Consider, for example, the Chapter 1/Title I program for poor children. The most direct
way to remedy their educational disadvantage is to give money-not to bureaucrats and
special interests-but to families in the form of grants or vouchers. With these, they
could purchase educational services from a variety public schools and private providers.
This would have an immediate "consumer sovereignty"
effect of putting the customer rather than the producer in charge. It would provide
incentives and rewards for success now missing from federal programs and public schools
since educators would have to compete for students. Instead of being pulled out of their
regular classes for categorical services during the day, deserving students would have the
benefit of regular classes plus supplementary evening, Saturday, and summer programs
unburdened by the usual inefficiency of public schools and special interests.

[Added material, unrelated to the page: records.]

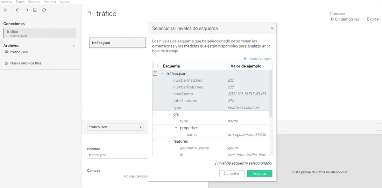The image size is (382, 188).
Task: Click the forward arrow in the toolbar
Action: click(x=26, y=10)
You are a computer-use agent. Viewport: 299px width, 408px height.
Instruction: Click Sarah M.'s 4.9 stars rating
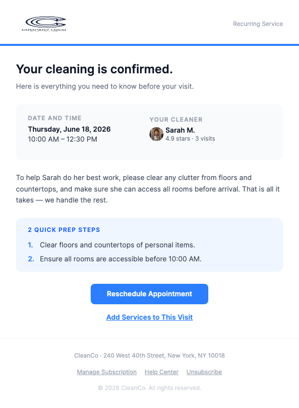(179, 139)
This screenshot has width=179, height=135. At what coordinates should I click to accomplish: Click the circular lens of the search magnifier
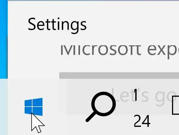(x=104, y=104)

Such redesigned categorical programs would allow their parents to
make their own choices among competing providers. Aside from ensuring safety and civil
rights protections, regulations could be minimal. Program funds could be free of the rules
that suffocate many public schools; money could be concentrated less on administrative
overhead and more on learning. Markets would compensate educational service providers
according to their capacity to attract and maintain student enrollments decided by
parents. Given the learning crisis, my hope is that Congress will neither continue nor
modify categorical programs but undo them. Short of this, Congress might best leave
control of such programs to state and local school boards-better
yet to parents.
Note: This testimony summarizes a 47-page paper commissioned by the Brookings
Institution and shared with Committee staff.
Herbert J. Walberg
Research Professor of Education and Psychology
University of Illinois at Chicago
1040 West Harrison Street
Chicago, IL 60607
Short Bio
Herbert Walberg is Research Professor of Education and Psychology
at the University of Illinois at Chicago. Awarded a Ph.D. from the University of Chicago
and formerly Assistant Professor at Harvard University, he has edited more than 50 books
and written about 325 articles on such topics as educational productivity and exceptional
human accomplishments. A fellow of four academic organizations, Walberg won a number of
awards for his scholarship and is one of eight U.S. members of the International Academy
of Education. In his research, Walberg employs experiments and analyses of large national
and international data sets to discover factors in homes, schools, and communities that
promote learning and other human accomplishments. He carries out comparative research in
more than a dozen countries, and served as chair of the scientific advisory group for the
Paris-based Organization for Economic Cooperation and Development project on international
educational indicators.
Walberg served as a founding member and chairman of the Design
and Analysis Committee of the National Assessment Governing Board, referred to as
"the national school board" given its mission to set education standards for
U.S. students. Walberg presently serves on the boards of two public charter schools in
Chicago. He is chairman of the board of directors of the Heartland Institute (tel.:
847-202-3060), which provides policy analysis on education, environment, health, and other
topics for legislators, news people, and others through books, the magazine Intellectual
Ammunition, newsletters on special topics, CD-ROMs, PolicyFax, and the Internet. Details of his career
appear is Who's Who in America and Who's Who in the World.
The preceding text is Copyright (c) 1997,
Herbert J. Walberg. All rights are reserved. It is reproduced here by permission.